More than a month later, NMG responded claiming L’Eagle defaulted under the lease by not fixing the roof within 30 days. NMG didn’t approve any repairs or clarify what repairs were needed before trial, according to court records.
L’Eagle filed a complaint seeking declaratory judgment that it retained the purchase option and accused NMG of breaching the lease by failing to provide quiet enjoyment of the property’s parking. NMG filed a forcible entry and detainer claim separately, requesting possession of the property.
The cases were consolidated in district court and after a bench trial, the court found L’Eagle retained its rights under the purchase option as long as it repaired the roof and that NMG didn’t breach the covenant of quiet enjoyment. The district court denied NMG’s possession claim and requests for attorney fees on both sides.
NMG appealed the district court’s order and judgment finding L’Eagle didn’t materially breach their lease or their purchase option agreement, while also appealing the district court’s holding that it failed to terminate the lease under both its terms and Colorado’s FED requirements. L’Eagle cross-appealed the district court’s denial of its attorney fees.
The Colorado Court of Appeals affirmed the district court’s order and judgment that found L’Eagle didn’t breach the purchase option or the lease and the lease wasn’t terminated. The appeals court found L’Eagle’s recordation of the option contract wasn’t a claim of an equitable mortgage or interest in the property.
NMG also argued L’Eagle breached the lease when it failed to repair the roof promptly. The appeals court disagreed, stating there’s support in the record L’Eagle complied with the terms to repair it or at least began a strong effort to pursue repairs to completion. The appeals court further concluded that since L’Eagle didn’t breach the lease, no default occurred.

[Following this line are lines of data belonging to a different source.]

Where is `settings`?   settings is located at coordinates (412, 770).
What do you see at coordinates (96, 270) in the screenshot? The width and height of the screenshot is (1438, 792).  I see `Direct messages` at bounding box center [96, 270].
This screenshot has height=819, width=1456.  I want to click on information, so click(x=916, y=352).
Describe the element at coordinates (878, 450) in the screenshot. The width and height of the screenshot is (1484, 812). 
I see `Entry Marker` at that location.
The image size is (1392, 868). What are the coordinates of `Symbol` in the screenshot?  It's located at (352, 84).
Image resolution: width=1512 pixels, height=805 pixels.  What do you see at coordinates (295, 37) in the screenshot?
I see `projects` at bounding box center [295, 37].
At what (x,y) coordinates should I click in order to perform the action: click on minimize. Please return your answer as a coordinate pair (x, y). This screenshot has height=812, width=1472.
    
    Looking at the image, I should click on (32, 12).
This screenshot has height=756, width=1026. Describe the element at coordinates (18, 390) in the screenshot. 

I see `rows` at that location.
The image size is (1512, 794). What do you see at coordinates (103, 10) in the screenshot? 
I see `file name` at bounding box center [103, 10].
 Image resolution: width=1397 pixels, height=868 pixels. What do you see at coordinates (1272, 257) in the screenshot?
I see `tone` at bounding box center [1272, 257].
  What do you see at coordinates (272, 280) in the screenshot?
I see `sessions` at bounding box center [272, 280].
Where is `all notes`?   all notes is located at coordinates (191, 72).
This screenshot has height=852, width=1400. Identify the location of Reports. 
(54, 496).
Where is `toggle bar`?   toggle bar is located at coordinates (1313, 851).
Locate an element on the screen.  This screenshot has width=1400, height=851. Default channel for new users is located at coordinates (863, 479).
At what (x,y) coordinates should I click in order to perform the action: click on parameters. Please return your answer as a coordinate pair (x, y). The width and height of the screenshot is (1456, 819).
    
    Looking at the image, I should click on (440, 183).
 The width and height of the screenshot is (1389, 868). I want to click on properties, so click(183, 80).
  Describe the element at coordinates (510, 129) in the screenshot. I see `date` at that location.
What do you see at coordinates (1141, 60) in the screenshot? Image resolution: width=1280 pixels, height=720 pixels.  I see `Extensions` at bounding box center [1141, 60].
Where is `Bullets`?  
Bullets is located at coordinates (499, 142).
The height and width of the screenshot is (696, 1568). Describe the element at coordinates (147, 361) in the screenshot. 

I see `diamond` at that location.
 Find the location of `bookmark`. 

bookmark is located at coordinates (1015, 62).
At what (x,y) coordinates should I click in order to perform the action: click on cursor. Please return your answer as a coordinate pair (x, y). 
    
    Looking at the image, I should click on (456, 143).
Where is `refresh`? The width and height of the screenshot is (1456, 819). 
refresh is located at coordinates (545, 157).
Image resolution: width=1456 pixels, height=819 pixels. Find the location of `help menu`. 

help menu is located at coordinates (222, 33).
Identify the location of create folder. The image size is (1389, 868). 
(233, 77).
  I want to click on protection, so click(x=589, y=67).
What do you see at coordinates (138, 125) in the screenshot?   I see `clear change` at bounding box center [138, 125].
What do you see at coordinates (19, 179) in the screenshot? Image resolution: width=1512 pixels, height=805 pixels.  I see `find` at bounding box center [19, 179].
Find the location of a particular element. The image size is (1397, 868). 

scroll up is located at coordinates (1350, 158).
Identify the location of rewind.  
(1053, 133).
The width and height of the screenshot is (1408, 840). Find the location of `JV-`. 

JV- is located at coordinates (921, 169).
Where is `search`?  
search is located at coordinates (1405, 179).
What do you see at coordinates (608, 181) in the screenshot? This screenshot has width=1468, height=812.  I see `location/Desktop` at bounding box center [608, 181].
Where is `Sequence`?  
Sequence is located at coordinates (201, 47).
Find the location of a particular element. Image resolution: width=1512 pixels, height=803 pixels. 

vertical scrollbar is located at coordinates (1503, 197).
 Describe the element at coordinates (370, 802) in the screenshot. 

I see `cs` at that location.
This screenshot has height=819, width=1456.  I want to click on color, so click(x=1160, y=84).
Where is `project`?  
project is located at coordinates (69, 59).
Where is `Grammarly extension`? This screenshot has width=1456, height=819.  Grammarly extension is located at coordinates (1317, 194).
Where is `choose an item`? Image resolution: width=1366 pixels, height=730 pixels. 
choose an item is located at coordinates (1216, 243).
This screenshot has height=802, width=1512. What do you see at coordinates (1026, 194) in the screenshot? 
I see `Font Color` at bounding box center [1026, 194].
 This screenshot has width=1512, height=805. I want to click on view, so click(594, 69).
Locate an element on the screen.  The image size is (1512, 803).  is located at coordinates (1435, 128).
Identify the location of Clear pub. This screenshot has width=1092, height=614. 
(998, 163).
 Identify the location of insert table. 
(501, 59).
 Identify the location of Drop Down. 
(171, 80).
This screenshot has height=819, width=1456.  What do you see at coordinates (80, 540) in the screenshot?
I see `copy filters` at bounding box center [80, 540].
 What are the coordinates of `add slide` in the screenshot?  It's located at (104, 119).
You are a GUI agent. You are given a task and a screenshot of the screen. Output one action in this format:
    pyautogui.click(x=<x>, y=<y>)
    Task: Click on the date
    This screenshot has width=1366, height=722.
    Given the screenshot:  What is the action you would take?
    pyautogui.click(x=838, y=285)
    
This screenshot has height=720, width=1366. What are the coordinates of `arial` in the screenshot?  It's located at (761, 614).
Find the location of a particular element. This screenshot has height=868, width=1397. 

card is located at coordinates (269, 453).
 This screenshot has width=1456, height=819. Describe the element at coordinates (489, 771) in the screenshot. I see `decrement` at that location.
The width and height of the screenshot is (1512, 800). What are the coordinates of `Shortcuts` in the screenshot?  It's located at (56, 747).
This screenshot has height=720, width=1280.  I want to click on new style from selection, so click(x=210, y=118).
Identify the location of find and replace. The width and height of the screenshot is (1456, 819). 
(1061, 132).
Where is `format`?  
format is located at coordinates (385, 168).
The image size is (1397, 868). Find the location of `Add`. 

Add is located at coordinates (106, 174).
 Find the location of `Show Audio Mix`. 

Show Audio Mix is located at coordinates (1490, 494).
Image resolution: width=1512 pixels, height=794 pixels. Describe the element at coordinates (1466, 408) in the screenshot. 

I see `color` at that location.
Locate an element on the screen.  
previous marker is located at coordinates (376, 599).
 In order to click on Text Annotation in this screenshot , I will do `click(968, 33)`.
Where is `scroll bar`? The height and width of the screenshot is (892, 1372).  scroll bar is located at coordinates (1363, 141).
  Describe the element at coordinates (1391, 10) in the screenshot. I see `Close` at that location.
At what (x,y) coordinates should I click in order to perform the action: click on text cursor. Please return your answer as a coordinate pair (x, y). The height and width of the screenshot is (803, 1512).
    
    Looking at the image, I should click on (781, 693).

The appeals court also only agreed with L’Eagle’s argument that it should get attorney fees for defending against the FED possession claim and reversed and remanded the case on that issue alone, citing statute.
Fortis Law Partners’ Henry Baskerville was the lead attorney on the case for L’Eagle.
“L’Eagle Dispensary paid around $400k in additional rent payments during the past five years in order to have the option to purchase the building, and had we not been successful with the trial and appeal, this could have [been] money down the drain,” Baskerville, a partner at the firm, wrote.
Baskerville added small cannabis operators in Denver have the odds stacked against them as it’s tough finding a space to operate even when adhering to zoning regulations, as rent prices continue to climb.
“Due to this and other banking restrictions, many cannabis businesses are no longer able to operate a cultivation facility in Denver and have to turn to purchasing wholesale cannabis instead,” Baskerville wrote. “L’Eagle cultivates their own cannabis and has worked tirelessly for years, diligently paying their rent so that they may have a chance at purchasing their building and setting themselves ahead of competitors.”
Baskerville added the ruling preserves L’Eagle’s right to purchase the facility.
“This decision shows that landlords do not have unlimited power over their tenants, but instead are equal partners, both of whom are bound by the terms of the lease,” Baskerville wrote.